Patients who require close observation, vigorous hydration, abdominal imaging, and potential transfer to the intensive care unit can be identified using NLR on the second day following ERCP. We observed in our study that the mean value of NLR days 1, and day 2 were significantly higher in pancreatitis patients requiring ICU admission with a p-value (0.00), and NLR day 2 with higher significant values in the severe pancreatitis group admitted to ICU with p-value (0.001) which consisted with Lee et al. and O’connell et al. studies [10] [38].

We noticed that the mean value of NLR days 1 and 2 was significantly higher in dead patients with p-values (0.00) and NLR days 1 and 2 were higher significant in dead patients of severe pancreatitis with p-values (0.050) & (0.00) respectively. According to earlier reports, the NLR has the highest prognostic value and is the most potent predictor of overall survival in AP patients [33]. Additionally, Suppiah et al. discovered a significant correlation between the risk of developing a severe form of AP and adverse outcomes and the higher NLR measured during the first 48 hours of hospitalization [12].

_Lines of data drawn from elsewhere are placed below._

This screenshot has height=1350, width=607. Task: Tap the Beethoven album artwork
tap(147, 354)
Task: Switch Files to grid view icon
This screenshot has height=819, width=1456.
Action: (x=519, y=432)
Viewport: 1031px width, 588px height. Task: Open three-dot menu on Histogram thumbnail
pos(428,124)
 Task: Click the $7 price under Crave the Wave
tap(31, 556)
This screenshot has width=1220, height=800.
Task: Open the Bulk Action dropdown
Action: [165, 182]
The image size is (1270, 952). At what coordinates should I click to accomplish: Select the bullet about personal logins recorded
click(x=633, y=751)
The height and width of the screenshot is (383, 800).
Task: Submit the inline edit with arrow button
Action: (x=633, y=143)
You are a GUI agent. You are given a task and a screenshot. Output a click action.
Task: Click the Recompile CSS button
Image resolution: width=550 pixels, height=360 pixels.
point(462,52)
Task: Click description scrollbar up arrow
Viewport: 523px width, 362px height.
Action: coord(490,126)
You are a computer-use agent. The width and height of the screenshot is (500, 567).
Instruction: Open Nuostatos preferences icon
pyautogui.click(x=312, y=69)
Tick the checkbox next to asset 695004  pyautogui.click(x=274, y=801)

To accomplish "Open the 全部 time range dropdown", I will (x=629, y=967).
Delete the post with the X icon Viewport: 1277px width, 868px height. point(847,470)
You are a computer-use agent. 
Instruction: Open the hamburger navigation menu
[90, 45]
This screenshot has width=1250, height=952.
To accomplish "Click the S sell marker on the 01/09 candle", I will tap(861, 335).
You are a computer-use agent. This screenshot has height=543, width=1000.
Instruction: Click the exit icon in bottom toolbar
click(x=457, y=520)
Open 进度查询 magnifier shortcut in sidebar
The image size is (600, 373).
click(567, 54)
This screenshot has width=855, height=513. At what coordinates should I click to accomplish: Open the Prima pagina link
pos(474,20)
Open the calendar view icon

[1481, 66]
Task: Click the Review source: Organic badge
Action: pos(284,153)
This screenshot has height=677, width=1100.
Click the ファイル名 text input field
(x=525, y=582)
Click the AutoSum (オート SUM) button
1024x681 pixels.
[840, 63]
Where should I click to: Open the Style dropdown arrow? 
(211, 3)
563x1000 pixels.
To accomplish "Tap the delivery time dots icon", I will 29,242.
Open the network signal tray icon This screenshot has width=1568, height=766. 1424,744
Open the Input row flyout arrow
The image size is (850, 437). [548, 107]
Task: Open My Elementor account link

The prediction and early identification of PEP is challenging. PEP has the potential to dramatically raise patient mortality risk as well as healthcare-related costs [39]. Thus, a straightforward indicator that can accurately forecast the patient's prognosis within 24 hours of the disease's onset is required. The treatment of SAP patients greatly depends on early detection and prediction. The NLR's reasonably high prognostic power in predicting the severity of AP patients, along with its affordability and ease of use, gave us helpful clinical guidance that improved our ability to assess the severity of AP.

CONCLUSION

The NLR offers beneficial clinical guidance to better assess the severity of AP. It is also inexpensive, readily available, and has a moderately high prognostic power in predicting the severity, outcome, and overall survival of AP patients. Early modification of risk factors may reduce the likelihood of developing severe pancreatitis and decrease its morbidity and mortality.

Ethical approval: Each participant was informed about the study and given the chance to submit their informed consent before enrolment. The Menoufia University of Egypt's Faculty of Medicine's ethical committee gave its approval to the study (IRB: 4/2022 TROP 22).

Conflict of Interest: The authors declare that they have no competing interests.

Funding Sources: The study was fully non-funded by any organization.

Author contribution: All authors made significant contributions to the work reported. They also helped write, revise, or critically evaluate the article, gave final approval for the version to be published, and chose the journal to which the article was submitted.